The Bears did get Rodgers moving a few times, but he simply bought himself some time and then found wide-open receivers.

"No, we didn't blitz much," Briggs said when asked about bringing more up front. "(Rodgers) was able to pat the ball and look a few different ways and find someone."

Rodgers doesn't have the weapons he once did, but when he's got all day to sit in the pocket, or use his feet to extend a play, he's going to find a player wearing the same jersey.

"Even though their struggles were well documented, you knew it wouldn't last," said safety Ryan Mundy. "Rodgers is so consistent. This league is about consistency and execution."

Rodgers executed and the Bears' defense was consistently late, but nearly all the blame goes to the pass rush, which was nonexistent against an offensive line that had been awful for three weeks.

"Guys were trying to make plays, trying to do too much, and we lacked discipline," said safety Chris Conte. "I guessed wrong on one and we paid for it."

The Bears ran it for 235 yards and piled up nearly 500 yards of total offense, but any possession that didn't result in a touchdown, combined with penalties and coaching mistakes, meant big trouble.

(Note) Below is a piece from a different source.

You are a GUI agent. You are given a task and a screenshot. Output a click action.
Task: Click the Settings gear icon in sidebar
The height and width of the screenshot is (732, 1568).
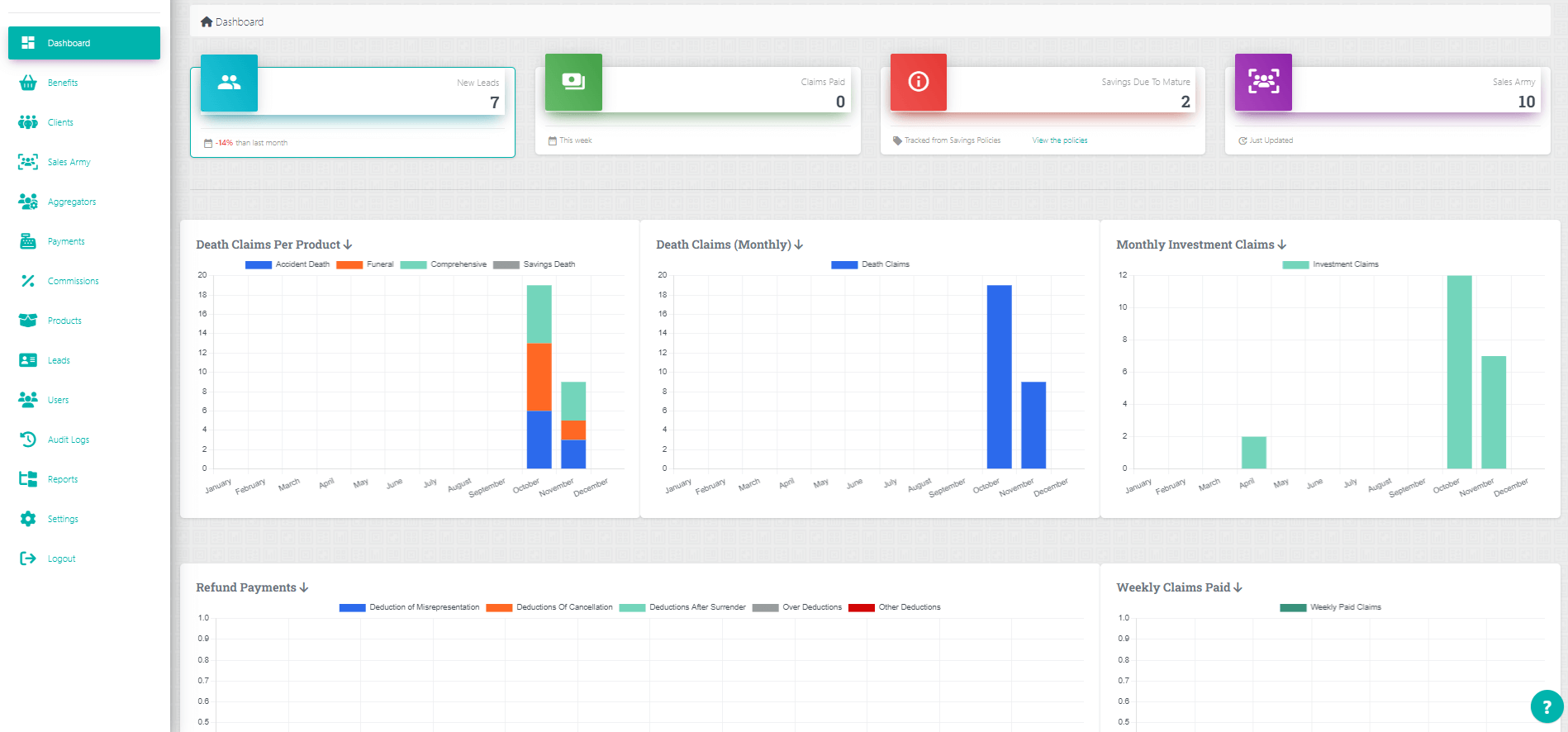coord(28,519)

Twice the Packers extended drives with Bears' flags. After the failed onside kick before the half, the Packers outscored the Bears 24-0 the rest of the way. And the worst play of the game was Cutler's throw to Martellus Bennett at the half-yard line with no timeouts and a couple ticks on the clock to end the first half, when the Bears were down 4 and gave away at least 3.

"I liked the play. I liked the throw," said Cutler, who had 2 picks to go along with 2 TDs and 256 yards. "Defender made a great play to keep him out."

All of it remains irrelevant if the Bears allow good quarterbacks to do what Rodgers was able to do Sunday.

"I just know it's a long season," Rodgers said of his plea to Packers fans to relax last week. "There's always going to be freak-outs along the way. We just have to stick together and stay the course."

Bears defenders are thinking the same thing, knowing that Super Bowl talk follows every Bears victory and hysteria accompanies every defeat.

"That's typical. We understand," said Willie Young. "I'm not surprised when we have people taking shots at us. Everyone jumps on board after the next win."

The good news is the Bears get to go back on the road, where they're undefeated, and face a struggling QB in Cam Newton without his two best running backs and a Panthers team that has lost the last two games by a combined 44 points.

"This is football. You're gonna have ups and downs," Briggs said. "The key is to have more ups than downs."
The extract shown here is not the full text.